At line 3211 of file ensemble.f
Fortran runtime error: No such file or directory

mpirun has exited due to process rank 0 with PID 9494 on
node compute-0-1.local exiting without calling "finalize". This may
have caused other processes in the application to be
terminated by signals sent by mpirun (as reported here).


Well, that's helpful...but the tail of the output file showed:

CHARMM>    ensemble open unit 19 read card name    -
 CHARMM> restart/@FILEROOT_@PREV_nr@NREP_nd@NODE.rst"
 Parameter: FILEROOT -> "TEST_RUN"
 Parameter: PREV -> "FOO"
 Parameter: NREP -> "1"
 Parameter: NODE -> "0"
 ENSEMBLE>   REPLICA NODE   0
 ENSEMBLE>   OPENING FILE restart/test_run_foo_nr1_nd0
 ENSEMBLE>   ON UNIT  19
 ENSEMBLE>   WITH FORMAT FORMATTED       AND ACCESS READ

What the what now?

Turns out CHARMM has the ability to checkpoint work as it goes along, saving its work in a restart file that can be read when starting up again. This is a Good Thing(tm) when calculations can take weeks and might be interrupted. From the charmm docs, the restart-relevant command is:

IUNREA     -1     Fortran unit from which the dynamics restart file should
          be read.
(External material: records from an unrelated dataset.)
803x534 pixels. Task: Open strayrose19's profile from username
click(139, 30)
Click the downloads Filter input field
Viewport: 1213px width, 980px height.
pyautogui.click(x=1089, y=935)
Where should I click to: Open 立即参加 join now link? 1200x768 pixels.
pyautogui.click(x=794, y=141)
A value of -1 means don't read any file.

(I'm guessing a Fortran unit is something like a file descriptor; haven't had time to look it up yet.)

The name of the restart file is set in this bit of the test script:

iunrea 19 iunwri 21 iuncrd 20

Next is this bit:

ensemble open unit 19 read card name     -
"restart/@FILEROOT_@PREV_nr@NREP_nd@NODE.rst"
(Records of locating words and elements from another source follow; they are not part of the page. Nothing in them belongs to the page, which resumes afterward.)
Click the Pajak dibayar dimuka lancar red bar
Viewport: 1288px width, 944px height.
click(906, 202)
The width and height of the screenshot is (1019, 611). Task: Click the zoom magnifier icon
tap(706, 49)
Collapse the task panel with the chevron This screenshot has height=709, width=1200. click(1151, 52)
An @ sign indicates a variable, it seems. And it's Fortran, and Fortran's been around forever, so it's case-insensitive. So the restart file is being set to "@FILEROOT@PREVnr@NREP_nd@NODE.rst". Snipping from the input file, here are where the variables are set:

set fileroot  test
set prev minim
set node ?whoiam
set nrep ?nensem

test" appears to be just a string. I'm assuming "minim" is some kind of numerical constant. But "whoiam" and "nensem" are set by MPI and turned into CHARMM variables. From charmm's documentation:

The CHARMM run is started using MPI commands to specify the number of processes
(replicas) to use, each of which is an identical copy of charmm. This number
is automatically passed by MPI to each copy of the executable, and it is set to
the internal CHARMM variable 'nensem', which can be used in scripts, e.g.
    set nrep ?nensem
The other internal variable set automatically via MPI is 'whoiam', e.g.
    set node ?whoiam
These are useful for giving different file names to different nodes.
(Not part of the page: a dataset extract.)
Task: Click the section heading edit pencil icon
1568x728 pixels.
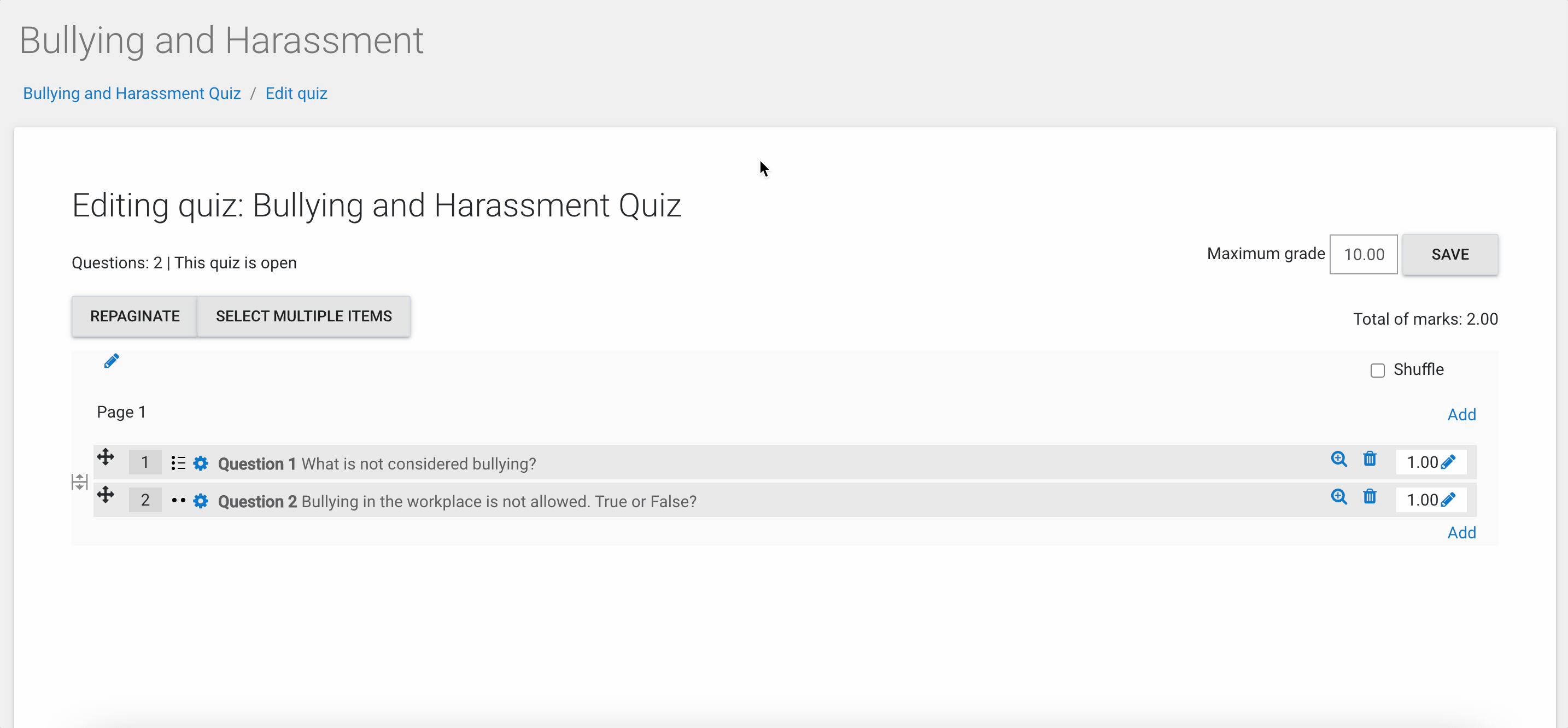Action: click(x=112, y=361)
So remember the way charmm was being invoked in the two jobs? The way it worked:

mpirun -np 8 ...

...and the way it didn't:

mpirun ...

Aha! Follow the bouncing ball:

At first I thought that I could get away with increasing the number of copies of charmm that would run by fiddling with torque/serverpriv/servernodes -- telling it that the nodes had 4 processors each (so total of 8) rather than 2. (These really are old machines.) And then I'd change the PBS line to "-l nodes=2:ppn=4", and we're done! Hurrah! Except no: I got the same error as before.

What does work is changing the mpirun args in the qsub file:

mpirun -np 8 ...

However, what that does is run 8 copies on one compute node -- which works, hurrah, but it's not what I think we want:

I think this is a problem for the faculty member to solve, though. It's taken me a whole day to figure this out, and I'm pretty sure I wouldn't understand the implications of just (say) deking out the bit that looks for a restart file. (Besides, there are many such bits.) (Oh, and incidentally, just moving the files out of the way doesn't help...still barfs and dies.) I'll email him about this and let him deal with it.